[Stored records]
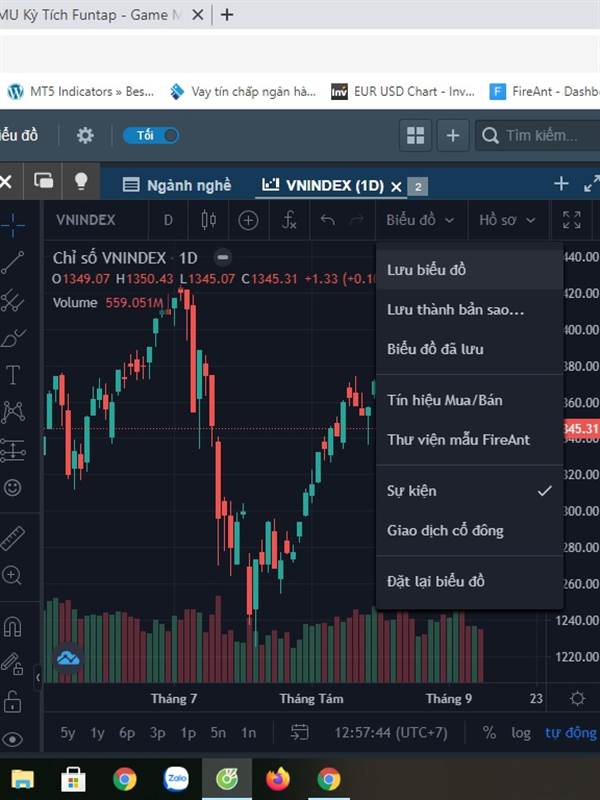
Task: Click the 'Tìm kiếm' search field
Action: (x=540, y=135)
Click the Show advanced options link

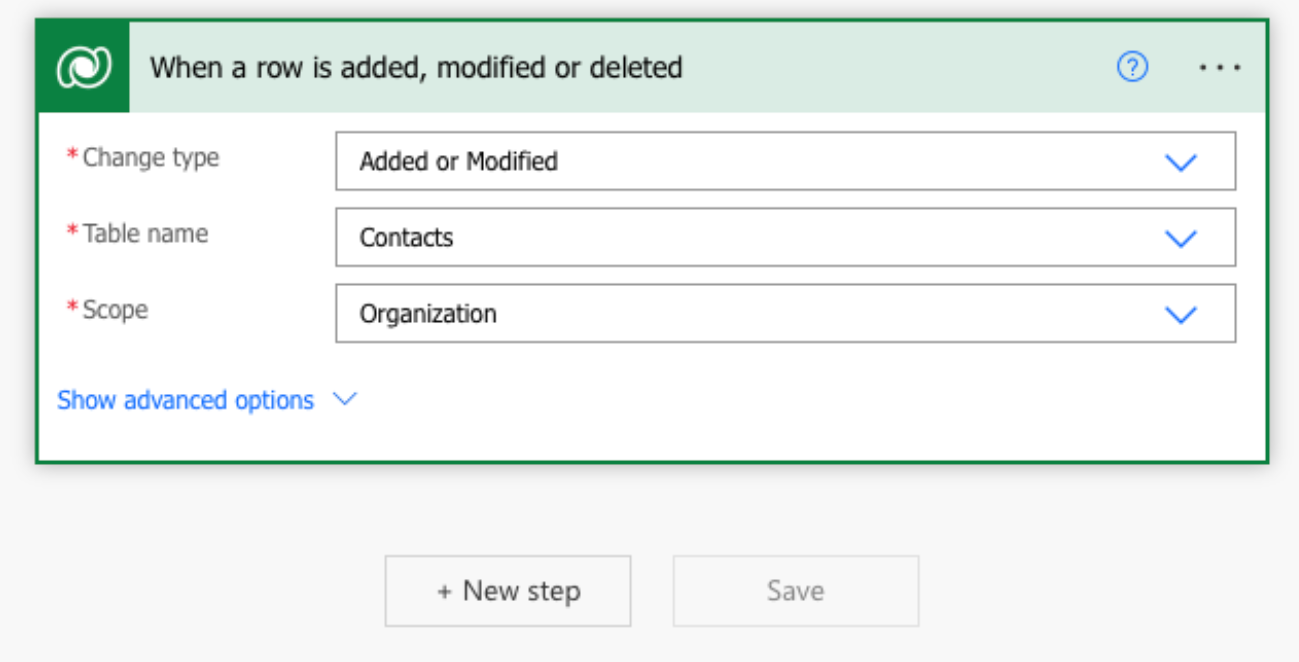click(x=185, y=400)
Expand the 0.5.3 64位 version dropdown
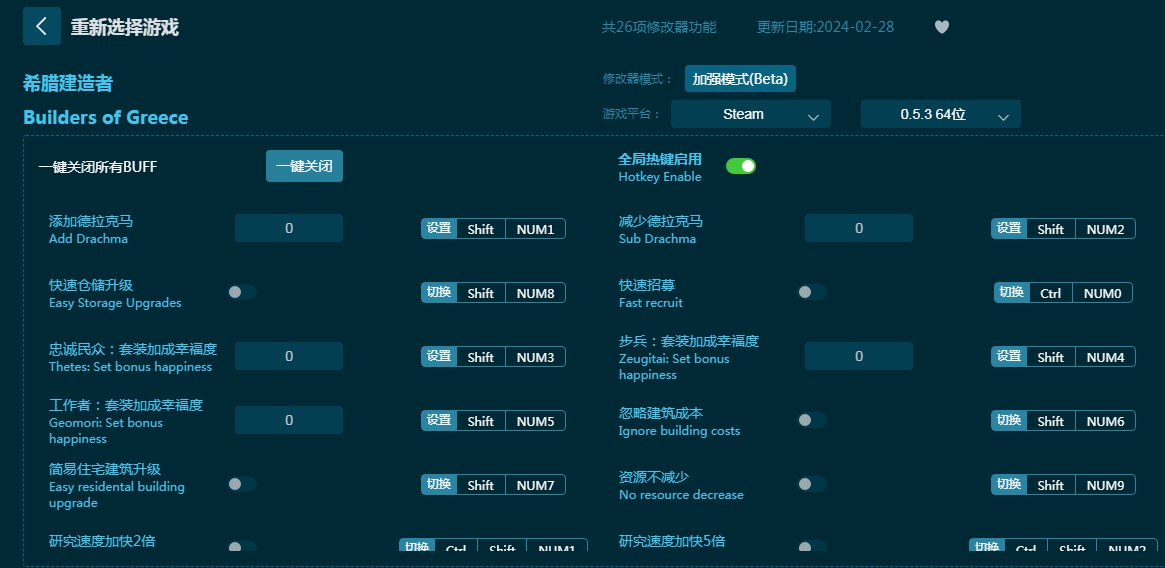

▸ TASK ITEM: Please repeat the lines above from the line containing "Click the Show advanced options link" through the final line, both included, exactly as they stand and without pictures.

▸ TASK OUTPUT:
Click the Show advanced options link

click(x=185, y=400)
Expand the 0.5.3 64位 version dropdown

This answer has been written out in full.